[RECORDS FOR PROCESSING — start]

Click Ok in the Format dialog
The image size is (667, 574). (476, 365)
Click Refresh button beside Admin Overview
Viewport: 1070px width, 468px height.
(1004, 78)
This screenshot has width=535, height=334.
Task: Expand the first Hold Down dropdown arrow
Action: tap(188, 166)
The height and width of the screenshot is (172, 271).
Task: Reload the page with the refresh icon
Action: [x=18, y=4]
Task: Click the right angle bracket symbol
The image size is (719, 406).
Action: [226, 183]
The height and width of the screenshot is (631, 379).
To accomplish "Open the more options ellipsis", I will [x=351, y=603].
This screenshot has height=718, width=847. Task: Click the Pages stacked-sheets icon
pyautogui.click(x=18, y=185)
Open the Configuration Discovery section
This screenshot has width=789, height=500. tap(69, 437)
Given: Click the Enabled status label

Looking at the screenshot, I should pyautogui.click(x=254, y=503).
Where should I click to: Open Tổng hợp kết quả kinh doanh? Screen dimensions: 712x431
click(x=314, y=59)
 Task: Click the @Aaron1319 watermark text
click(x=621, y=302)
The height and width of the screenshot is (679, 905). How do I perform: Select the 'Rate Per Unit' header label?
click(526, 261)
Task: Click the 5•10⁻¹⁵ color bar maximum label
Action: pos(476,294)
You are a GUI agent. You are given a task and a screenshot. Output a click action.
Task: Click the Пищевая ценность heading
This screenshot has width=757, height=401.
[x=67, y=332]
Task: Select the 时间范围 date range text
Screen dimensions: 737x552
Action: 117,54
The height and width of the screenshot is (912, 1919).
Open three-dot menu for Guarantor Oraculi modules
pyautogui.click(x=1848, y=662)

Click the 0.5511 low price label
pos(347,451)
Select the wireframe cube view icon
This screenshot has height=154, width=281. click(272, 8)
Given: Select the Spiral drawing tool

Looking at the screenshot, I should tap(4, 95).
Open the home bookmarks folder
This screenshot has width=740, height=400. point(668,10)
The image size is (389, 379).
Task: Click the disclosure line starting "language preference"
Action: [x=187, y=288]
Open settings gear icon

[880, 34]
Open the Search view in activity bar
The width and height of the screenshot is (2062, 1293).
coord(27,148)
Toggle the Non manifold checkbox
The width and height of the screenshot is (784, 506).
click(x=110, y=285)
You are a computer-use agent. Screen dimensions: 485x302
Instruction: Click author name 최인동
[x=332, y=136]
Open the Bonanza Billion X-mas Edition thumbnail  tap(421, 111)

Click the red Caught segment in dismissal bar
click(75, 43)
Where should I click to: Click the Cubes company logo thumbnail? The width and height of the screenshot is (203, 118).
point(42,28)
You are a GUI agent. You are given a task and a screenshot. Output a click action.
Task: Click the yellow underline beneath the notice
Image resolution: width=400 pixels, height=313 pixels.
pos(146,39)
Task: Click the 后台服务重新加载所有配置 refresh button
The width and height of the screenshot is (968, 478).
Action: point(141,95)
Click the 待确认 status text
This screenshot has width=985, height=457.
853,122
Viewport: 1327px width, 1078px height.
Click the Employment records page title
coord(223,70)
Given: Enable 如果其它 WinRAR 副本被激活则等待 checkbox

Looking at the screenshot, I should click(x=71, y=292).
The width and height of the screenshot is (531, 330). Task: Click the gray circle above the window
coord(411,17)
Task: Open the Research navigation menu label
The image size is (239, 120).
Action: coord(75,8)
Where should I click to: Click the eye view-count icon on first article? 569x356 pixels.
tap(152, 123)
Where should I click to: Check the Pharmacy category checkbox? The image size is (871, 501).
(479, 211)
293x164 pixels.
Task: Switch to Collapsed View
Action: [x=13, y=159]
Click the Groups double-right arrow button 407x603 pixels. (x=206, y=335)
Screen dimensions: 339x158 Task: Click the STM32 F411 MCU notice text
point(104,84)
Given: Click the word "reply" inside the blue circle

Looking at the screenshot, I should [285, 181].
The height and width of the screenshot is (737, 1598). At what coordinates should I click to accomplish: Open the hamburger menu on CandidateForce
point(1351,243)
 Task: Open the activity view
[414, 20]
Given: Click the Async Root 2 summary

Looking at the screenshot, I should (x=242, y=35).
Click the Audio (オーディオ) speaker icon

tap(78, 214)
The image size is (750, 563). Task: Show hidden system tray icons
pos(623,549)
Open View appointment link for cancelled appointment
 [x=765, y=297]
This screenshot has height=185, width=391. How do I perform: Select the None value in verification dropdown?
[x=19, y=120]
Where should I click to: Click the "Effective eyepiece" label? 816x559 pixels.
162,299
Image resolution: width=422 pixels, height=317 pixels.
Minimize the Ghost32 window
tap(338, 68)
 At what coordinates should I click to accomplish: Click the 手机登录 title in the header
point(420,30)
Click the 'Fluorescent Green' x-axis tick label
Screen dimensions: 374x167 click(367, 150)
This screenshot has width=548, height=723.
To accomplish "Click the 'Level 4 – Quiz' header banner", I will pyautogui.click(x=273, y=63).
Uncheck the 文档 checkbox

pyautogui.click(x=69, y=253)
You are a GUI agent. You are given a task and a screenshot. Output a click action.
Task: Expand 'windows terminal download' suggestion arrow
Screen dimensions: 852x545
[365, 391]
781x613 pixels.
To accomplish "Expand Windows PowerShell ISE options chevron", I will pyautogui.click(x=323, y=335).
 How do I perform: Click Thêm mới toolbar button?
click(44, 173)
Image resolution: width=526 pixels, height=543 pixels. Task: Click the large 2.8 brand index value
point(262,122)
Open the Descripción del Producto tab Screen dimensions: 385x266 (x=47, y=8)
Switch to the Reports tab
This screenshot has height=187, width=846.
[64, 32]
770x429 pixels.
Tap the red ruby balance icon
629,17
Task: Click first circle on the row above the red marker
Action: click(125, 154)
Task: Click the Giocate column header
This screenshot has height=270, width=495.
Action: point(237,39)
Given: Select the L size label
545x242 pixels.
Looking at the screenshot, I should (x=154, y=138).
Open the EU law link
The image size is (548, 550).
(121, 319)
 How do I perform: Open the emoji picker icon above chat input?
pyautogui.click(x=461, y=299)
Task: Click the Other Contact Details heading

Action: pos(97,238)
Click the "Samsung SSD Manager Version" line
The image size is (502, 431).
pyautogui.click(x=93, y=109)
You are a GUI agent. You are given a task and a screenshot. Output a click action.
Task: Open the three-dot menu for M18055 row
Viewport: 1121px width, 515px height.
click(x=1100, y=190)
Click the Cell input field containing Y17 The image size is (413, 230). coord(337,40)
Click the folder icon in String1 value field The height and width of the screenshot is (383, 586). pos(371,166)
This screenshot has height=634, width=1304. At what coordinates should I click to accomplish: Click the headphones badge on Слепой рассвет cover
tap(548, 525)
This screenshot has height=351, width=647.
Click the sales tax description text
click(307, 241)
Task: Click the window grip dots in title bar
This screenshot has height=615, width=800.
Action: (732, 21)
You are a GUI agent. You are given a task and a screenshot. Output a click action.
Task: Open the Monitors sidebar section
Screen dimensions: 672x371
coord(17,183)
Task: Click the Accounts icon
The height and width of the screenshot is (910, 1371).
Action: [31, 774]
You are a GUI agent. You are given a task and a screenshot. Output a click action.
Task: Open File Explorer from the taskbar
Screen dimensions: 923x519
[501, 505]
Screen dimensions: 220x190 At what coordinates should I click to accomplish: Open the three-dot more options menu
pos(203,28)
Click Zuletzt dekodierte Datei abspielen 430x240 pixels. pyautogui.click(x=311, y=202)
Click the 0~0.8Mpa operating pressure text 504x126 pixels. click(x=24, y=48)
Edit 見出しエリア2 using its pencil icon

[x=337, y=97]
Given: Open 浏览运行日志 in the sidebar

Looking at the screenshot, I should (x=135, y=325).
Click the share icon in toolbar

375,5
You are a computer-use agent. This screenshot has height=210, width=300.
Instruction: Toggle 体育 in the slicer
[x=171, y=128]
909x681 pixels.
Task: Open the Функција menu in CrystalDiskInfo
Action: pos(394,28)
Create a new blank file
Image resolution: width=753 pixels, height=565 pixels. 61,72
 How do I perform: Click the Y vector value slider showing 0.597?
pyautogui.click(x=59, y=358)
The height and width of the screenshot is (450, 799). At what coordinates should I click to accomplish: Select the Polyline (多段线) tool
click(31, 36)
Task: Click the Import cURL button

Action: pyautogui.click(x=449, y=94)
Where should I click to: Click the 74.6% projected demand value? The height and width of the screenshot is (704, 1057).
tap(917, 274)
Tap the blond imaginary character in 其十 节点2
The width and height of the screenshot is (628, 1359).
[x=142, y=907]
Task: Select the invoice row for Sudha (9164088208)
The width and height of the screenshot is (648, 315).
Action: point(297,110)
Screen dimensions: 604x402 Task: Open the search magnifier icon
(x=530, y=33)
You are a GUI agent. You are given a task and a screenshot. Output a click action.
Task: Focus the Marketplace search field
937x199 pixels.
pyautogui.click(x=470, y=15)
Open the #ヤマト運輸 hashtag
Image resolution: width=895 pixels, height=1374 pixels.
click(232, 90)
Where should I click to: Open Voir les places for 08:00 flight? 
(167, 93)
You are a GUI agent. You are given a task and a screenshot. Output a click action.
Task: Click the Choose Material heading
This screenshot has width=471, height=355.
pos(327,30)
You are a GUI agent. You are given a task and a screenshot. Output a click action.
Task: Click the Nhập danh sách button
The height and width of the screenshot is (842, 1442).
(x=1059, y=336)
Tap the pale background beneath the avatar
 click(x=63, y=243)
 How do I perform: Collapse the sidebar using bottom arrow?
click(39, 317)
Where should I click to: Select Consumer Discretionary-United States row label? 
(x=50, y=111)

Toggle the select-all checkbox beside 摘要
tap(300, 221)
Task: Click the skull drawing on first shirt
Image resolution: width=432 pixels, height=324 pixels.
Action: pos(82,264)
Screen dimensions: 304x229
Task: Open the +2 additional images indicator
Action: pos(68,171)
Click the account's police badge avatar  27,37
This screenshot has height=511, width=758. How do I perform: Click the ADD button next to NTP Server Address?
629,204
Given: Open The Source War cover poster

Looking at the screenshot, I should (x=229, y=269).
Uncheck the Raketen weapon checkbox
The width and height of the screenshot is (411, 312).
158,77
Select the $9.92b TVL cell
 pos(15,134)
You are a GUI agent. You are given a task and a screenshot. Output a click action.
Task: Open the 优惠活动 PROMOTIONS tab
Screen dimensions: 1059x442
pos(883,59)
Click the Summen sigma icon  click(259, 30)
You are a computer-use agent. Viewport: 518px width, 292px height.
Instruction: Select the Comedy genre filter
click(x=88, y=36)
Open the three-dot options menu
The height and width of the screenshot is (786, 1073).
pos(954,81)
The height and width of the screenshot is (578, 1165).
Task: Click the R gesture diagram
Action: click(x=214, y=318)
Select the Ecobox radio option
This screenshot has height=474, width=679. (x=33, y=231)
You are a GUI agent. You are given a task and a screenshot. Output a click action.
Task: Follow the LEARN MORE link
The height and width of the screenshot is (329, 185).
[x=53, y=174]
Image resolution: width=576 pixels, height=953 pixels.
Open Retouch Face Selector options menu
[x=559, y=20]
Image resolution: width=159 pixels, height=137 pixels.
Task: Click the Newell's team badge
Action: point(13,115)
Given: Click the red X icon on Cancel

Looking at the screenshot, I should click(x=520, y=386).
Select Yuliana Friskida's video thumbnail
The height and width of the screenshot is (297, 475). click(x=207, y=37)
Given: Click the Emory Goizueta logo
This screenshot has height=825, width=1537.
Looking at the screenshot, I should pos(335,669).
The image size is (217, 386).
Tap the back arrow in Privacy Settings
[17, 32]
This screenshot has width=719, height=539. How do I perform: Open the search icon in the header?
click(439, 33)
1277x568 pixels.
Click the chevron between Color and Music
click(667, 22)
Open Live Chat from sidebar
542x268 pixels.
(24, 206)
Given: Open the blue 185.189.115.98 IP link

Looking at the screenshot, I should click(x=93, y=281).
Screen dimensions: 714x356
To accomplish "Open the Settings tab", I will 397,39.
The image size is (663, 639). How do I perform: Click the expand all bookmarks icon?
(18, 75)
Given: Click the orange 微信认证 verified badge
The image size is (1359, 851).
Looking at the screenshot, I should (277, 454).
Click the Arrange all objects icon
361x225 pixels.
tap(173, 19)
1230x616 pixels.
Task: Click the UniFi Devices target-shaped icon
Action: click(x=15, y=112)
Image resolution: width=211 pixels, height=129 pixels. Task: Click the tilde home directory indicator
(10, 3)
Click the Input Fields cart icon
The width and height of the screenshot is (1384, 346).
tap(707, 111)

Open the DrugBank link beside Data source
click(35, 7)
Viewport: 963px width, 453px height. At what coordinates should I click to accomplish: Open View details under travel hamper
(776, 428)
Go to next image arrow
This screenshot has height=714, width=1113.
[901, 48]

[RECORDS FOR PROCESSING — finish]

● **WHAT YOU SHOULD DO**
Lines above with the string "will" need to be found and copied.

● **THE COMPLETED TASK**
To accomplish "Open the more options ellipsis", I will [x=351, y=603].
To accomplish "Click the 'Level 4 – Quiz' header banner", I will pyautogui.click(x=273, y=63).
To accomplish "Expand Windows PowerShell ISE options chevron", I will pyautogui.click(x=323, y=335).
To accomplish "Open the Settings tab", I will 397,39.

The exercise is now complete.